# [INSTRUCTIONS FOR THE TASK]
Copy out each line of the entries where the word "width" is present.

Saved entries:
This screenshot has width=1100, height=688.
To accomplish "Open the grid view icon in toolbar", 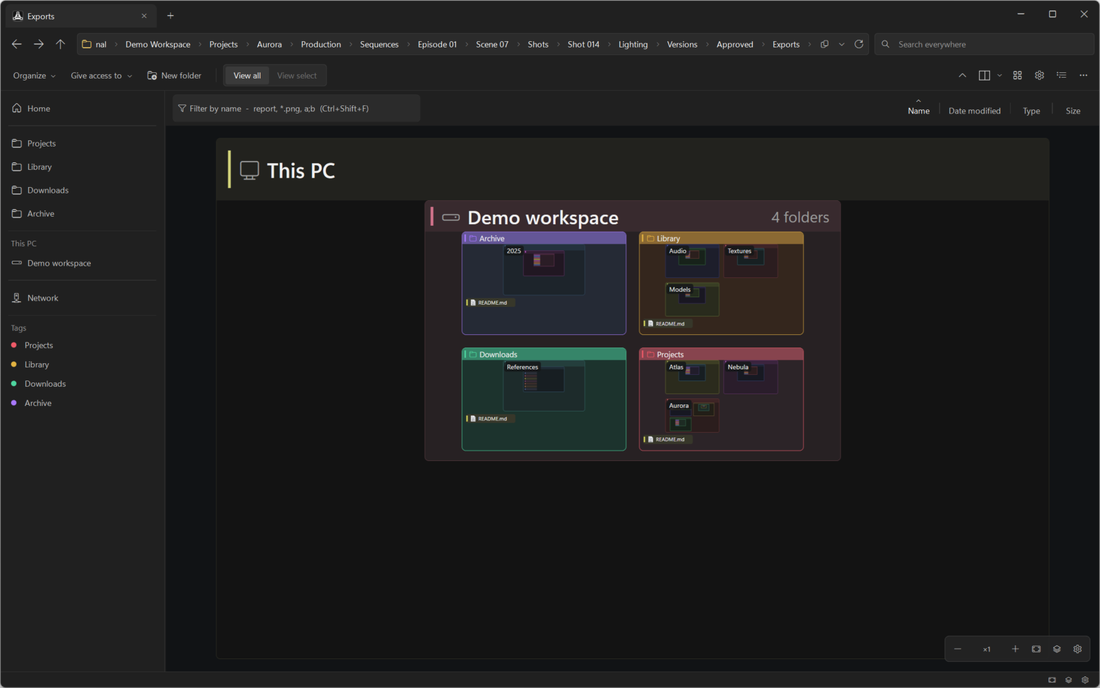I will 1017,76.
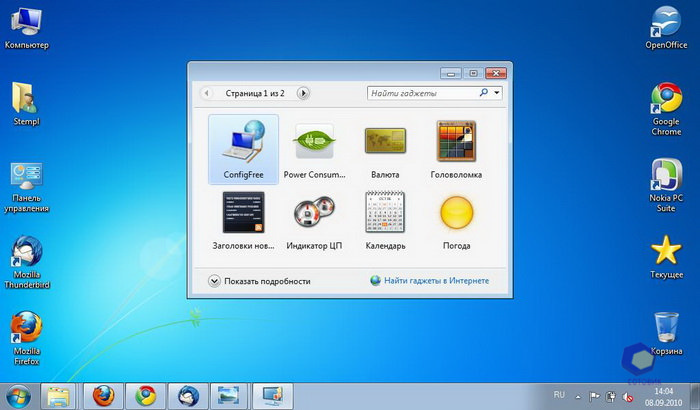Screen dimensions: 700x410
Task: Go to next gadget page
Action: 304,93
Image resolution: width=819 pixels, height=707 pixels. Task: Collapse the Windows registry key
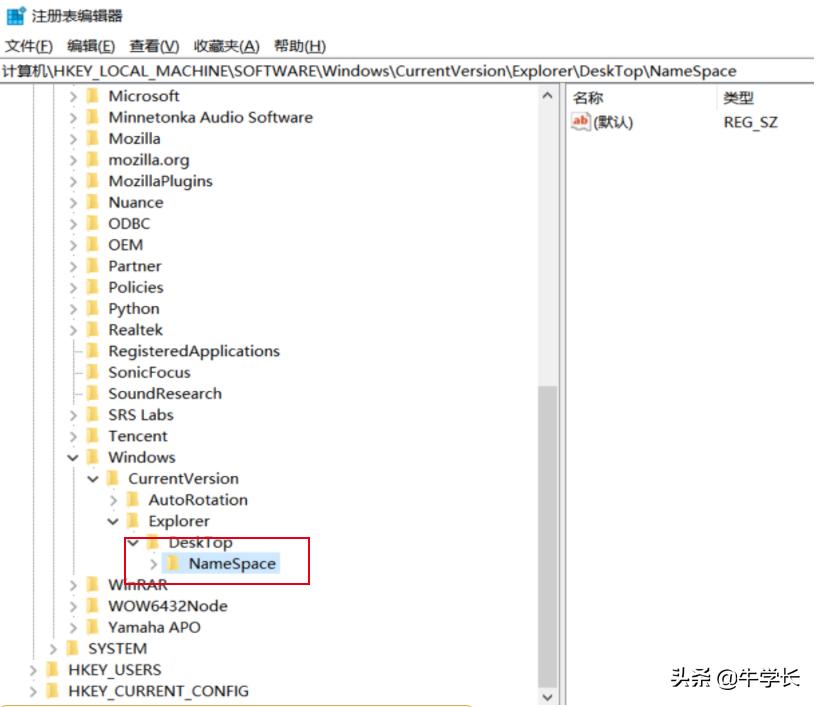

# [RESULT OF THIS TASK]
This screenshot has width=1100, height=688.
Image resolution: width=819 pixels, height=707 pixels. Task: Collapse the Windows registry key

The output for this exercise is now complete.